Exercise text:
__________________________________________________

A sample SAS Software script with qms2.sas

This example calls the qms2 macro. The macro is told to read IBD information from the file dump-sas.ibd, which would have been generated using pre-sas.sh. The phenotype information is in the file genehunter.ped. The data used has 10 markers, and codes missing phenotypes as -99. The imported data will be saved into the library mydata and the dataset ibdphen.

Example 6-1. myanalyzer.sas

	  libname mydata '$HOME/sas/qms2';
	  options mautosource sasautos=('$HOME/sas/qms2');        (1)
	  options mprint;                                         (2)

	  %qms2(data=mydata.ibdphen,                              (3)
	        output=mydata.qtl,
	        infce=1,
	        infout=mydata.inf);
	   
	   proc print data=mydata.qtl;                            (4)
	   proc print data=mydata.inf;
	  
(1)
The option mautosource tells the SAS Software to look in the specified directory for any macros which are referenced in the script. In this example, the directory sas/qms2/ under the user's home directory will be searched.
(1)
The option mprint will print out the SAS Software statements which are created from the macro. This option isn't necessary for normal usage, but it makes debugging much easier.
(3)
A SAS Software macro is called using the convention %macroname(macroargument1,macroargument2);. For readability, the macro arguments can be split across lines.
(4)
This line will print out the results of the QTL analyses. The qms2 macro does not print anything out on its own. Under normal SAS Software conventions, the output will be saved in, for this example, the file myanalyzer.lst.

After running this SAS Software script two permanent datasets will be created. That dataset can then be used with the qms2 macro or other SAS Software scripts.

__________________________________________________

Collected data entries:

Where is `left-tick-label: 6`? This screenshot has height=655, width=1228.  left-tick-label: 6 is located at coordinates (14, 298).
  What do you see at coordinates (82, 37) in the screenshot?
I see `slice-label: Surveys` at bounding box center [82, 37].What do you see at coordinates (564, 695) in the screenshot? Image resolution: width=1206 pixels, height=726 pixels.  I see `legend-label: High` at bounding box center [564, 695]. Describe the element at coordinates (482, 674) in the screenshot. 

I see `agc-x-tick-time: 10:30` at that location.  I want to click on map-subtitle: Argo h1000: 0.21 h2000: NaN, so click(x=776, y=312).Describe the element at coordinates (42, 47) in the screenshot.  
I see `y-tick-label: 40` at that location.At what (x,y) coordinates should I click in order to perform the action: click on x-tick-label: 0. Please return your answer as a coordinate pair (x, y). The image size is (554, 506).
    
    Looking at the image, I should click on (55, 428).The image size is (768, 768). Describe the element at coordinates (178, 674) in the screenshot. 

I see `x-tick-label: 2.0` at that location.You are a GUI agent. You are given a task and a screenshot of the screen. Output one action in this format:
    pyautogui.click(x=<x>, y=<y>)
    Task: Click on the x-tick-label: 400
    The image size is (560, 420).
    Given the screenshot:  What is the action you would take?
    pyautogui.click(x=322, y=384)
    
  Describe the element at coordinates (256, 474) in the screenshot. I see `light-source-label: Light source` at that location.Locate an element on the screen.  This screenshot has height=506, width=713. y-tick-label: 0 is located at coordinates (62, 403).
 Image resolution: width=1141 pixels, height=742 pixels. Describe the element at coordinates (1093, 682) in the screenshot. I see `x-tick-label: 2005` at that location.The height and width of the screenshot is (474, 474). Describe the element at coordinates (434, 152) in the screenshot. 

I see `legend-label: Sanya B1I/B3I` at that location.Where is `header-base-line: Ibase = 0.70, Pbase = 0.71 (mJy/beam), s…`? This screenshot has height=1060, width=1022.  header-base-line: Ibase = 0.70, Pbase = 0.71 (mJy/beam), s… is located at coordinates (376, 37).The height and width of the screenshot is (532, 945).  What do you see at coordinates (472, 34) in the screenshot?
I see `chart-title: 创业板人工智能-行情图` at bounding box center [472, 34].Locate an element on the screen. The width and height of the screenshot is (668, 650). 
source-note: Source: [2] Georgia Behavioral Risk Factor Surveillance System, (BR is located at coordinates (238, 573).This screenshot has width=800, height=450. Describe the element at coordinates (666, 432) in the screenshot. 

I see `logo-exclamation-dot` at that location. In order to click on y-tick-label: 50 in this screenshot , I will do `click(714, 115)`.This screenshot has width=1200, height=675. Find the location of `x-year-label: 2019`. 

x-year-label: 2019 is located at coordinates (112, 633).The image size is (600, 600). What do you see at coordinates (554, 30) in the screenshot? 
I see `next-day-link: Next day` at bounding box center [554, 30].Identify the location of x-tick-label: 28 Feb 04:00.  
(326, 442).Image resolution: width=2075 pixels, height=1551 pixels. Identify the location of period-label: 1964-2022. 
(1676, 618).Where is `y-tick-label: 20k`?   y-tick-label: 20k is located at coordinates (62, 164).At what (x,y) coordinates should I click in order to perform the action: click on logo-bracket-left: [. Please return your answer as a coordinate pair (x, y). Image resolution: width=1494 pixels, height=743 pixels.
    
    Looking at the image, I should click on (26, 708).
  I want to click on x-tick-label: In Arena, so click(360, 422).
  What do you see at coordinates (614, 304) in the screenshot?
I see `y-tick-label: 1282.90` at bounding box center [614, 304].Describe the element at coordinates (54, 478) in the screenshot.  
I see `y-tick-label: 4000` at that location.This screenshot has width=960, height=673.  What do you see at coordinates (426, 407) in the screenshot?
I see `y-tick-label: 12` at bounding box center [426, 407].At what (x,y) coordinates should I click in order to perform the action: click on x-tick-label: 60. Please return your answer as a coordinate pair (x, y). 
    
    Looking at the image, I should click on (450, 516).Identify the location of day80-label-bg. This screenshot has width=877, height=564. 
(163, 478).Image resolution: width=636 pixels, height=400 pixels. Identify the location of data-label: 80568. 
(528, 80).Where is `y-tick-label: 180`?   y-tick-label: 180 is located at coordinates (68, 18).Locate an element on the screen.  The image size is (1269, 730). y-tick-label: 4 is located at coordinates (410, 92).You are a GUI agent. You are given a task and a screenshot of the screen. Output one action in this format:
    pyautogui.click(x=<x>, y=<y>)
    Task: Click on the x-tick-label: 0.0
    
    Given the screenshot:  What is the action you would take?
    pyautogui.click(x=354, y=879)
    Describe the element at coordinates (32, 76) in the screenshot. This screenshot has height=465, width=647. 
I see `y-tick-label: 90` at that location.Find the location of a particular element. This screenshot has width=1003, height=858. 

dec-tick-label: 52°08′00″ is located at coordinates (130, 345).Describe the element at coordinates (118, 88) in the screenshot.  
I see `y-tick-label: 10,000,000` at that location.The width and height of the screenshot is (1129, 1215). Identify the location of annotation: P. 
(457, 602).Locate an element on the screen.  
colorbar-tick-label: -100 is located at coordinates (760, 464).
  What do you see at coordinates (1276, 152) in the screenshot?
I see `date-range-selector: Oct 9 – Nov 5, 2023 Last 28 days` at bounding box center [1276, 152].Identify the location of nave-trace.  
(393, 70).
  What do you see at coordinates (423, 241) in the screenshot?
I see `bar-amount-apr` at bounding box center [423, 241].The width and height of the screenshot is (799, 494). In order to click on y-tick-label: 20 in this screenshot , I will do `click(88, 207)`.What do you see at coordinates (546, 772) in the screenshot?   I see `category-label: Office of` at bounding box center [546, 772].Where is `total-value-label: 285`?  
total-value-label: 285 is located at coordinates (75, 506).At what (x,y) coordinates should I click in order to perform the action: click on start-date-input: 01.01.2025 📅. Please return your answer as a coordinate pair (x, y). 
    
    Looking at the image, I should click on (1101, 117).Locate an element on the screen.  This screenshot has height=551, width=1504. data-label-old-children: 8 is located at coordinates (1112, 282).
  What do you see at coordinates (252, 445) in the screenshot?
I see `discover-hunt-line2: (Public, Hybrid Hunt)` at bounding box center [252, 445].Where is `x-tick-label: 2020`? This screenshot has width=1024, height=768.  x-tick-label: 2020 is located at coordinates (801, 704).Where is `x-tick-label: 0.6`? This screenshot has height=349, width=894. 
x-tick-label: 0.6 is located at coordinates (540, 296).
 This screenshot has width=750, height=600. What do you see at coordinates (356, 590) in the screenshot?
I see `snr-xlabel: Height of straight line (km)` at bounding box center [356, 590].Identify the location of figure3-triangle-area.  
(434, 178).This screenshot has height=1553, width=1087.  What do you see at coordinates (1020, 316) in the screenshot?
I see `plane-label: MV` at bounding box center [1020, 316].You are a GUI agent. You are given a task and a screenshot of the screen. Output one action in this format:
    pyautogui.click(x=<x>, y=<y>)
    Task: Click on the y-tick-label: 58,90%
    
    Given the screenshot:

__________________________________________________

Work task 1: Output the qms2.sas example verbatim, everything from "The option mprint" down to "split across lines.".
Work task 2: In the qms2.sas example, what value codes missing phenotypes in the data?
Work task 3: Take the qms2.sas example further, picking up after its last sentence.

Answer area 1:
The option mprint will print out the SAS Software statements which are created from the macro. This option isn't necessary for normal usage, but it makes debugging much easier.
(3)
A SAS Software macro is called using the convention %macroname(macroargument1,macroargument2);. For readability, the macro arguments can be split across lines.

Answer area 2: -99

Answer area 3:
Notes

[1]

SAS and all other SAS Institute Inc. product or service names are registered trademarks or trademarks of SAS Institute Inc. in the USA and other countries. ® indicates USA registration.

[2]

DeFries, J. C., & Fulker, D. W. (1985). Multiple regression analysis of twin data. Behavior Genetics, 15, 467-473.

[3]

LaBuda, M. C., DeFries, J. C., & Fulker, D. W. (1986). Multiple regression analysis of twin data obtained from selected samples. Genetic Epidemiology, 3, 425-433.

[4]

DeFries, J. C., & Fulker, D. W. (1988). Multiple regression analysis of twin data: Etiology of deviant scores versus individual differences. Acta Geneticae Medicae et Gemellologiae, 37, 205-216.

[5]

Haseman, J. K., & Elston, R. C. (1972). The investigation of linkage between a quantitative trait and a marker locus. Behavior Genetics, 2, 3-19.

[6]

Haseman, J. K., & Elston, R. C. (in press). Haseman and Elston revisited. Genetic Epidemiology.

[7]

Sham, P. C., & Purcell, S. (in press). Equivalance between Haseman-Elston and variance components linkage analyses for sib pairs. American Journal of Human Genetics.